Secondo una revisione della letteratura pubblicata nel 2007 sul New England Journal of Medicinemiliardo di persone al mondo soffre di carenza o insufficienza di vitamina D dovuta a una scarsa esposizione ai raggi solari o a carenze nutrizionali. In generale, le persone che vivono al di sopra del 37° parallelo, durante l’inverno non ricevono un’irradiazione solare sufficiente a produrre vitamina D, ma anche malattie che ne riducono l’assorbimento nell’intestino possono portare a carenze importanti. Tra queste, il morbo di Crohn, la celiachia, l’epatite cronica, la fibrosi cistica, il diabete mellito. Vi sono poi altre malattie, come la sclerosi multipla e alcune malattie autoimmuni e respiratorie, per cui sono in corso da tempo studi sul possibile ruolo patogenetico della carenza di vitamina D.

La maggior parte degli studi considera un individuo carente di vitamina D quando i livelli ematici di calcidiolo (o 25-idrossicolecalciferolo), una sostanza prodotta dal fegato responsabile della produzione di questa vitamina, sono inferiori a 20 nanogrammi per millilitro.

Molte sono le ricerche scientifiche che indagano quali siano i livelli ottimali di vitamina D e quale la supplementazione adeguata. Una recente revisione della letteratura clinica apparsa sul Journal of the American Osteopathic Association ha concluso come non sia ancora del tutto univoco il rapporto tra supplementazione di questo nutriente e benefici sulla salute dell’individuo.
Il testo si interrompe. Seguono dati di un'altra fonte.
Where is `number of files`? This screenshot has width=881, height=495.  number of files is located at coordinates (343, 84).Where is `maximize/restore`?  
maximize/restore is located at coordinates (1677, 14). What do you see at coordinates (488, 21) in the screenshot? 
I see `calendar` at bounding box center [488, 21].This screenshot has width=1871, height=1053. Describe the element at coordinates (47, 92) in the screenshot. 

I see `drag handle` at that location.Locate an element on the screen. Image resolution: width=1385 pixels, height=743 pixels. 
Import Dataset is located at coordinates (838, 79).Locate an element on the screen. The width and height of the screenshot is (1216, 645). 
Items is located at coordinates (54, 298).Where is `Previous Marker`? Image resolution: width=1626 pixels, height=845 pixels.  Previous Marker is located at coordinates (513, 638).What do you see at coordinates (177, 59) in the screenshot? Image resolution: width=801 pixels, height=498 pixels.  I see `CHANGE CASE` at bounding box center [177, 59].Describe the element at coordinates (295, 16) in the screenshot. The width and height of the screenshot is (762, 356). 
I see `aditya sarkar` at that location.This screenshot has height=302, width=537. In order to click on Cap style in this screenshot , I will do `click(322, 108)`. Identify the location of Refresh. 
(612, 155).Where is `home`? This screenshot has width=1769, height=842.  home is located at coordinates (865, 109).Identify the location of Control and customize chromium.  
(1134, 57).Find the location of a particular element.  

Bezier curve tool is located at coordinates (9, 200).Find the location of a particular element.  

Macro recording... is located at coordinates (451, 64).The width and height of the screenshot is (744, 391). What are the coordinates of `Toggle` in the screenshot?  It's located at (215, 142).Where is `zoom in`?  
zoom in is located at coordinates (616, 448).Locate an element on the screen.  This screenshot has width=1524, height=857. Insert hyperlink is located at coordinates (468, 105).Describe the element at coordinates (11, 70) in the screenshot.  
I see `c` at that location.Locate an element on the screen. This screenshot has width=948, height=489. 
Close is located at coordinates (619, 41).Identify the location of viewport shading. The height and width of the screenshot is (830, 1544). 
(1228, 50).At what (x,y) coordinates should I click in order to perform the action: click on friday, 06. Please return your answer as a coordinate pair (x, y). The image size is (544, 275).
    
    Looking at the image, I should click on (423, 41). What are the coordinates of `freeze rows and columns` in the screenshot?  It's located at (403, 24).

Tuttavia, nelle persone a rischio di carenza sarebbe raccomandata una supplementazione di 50.000 UI (unità internazionali) alla settimana o 6.000 UI al giorno, anche se nono sono ancora del tutto chiari i possibili ulteriori benefici dell’integrazione vitaminica.

Una risposta potrebbe arrivare dal Vitamin D and Omega 3 Trial (VITAL), uno studio clinico in corso coordinato dal Brigham and Women’s Hospital e finanziato dal National Institute of Health (NIH) di cui si attendono i risultati nel 2020. Lo studio coinvolge 25.874 persone over-50 in tutti gli Stati Uniti e ha l’obiettivo di capire se una supplementazione quotidiana di vitamina D3(2000 UI), in combinazione o meno con grassi Omega-3 (nello specifico Omacor®, olio di pesce, 1 grammo), riduca il rischio di sviluppare cancro, patologie cardiache e ictus in persone che non hanno familiarità con queste malattie.

In generale, per aumentare e mantenere livelli ottimali di vitamina D quando la carenza è dovuta a malassorbimento intestinale, possono essere sufficienti dai cinque ai trenta minuti al giorno di esposizione solare a mezzogiorno con una protezione solare non superiore a 15, pena la totale riduzione di vitamina D3. “La maggior parte delle persone passa sempre meno tempo all’aria aperta o utilizza creme solari che annullano i benefici dell’esposizione al sole” afferma Kim Pfotenhauer della Touro University, autrice dello studio sul Journal of the American Osteopathic Association.

“Se l’uso di queste creme è necessario per prevenire il cancro alla pelle – continua – , vi sono tuttavia livelli moderati di esposizione solare che sono di grande aiuto nella produzione di vitamina D. Non è necessario andare in spiaggia, ma semplicemente camminare con gambe e braccia esposte al sole per non più di mezzora al giorno a seconda della latitudine e del grado individuale di pigmentazione della pelle”.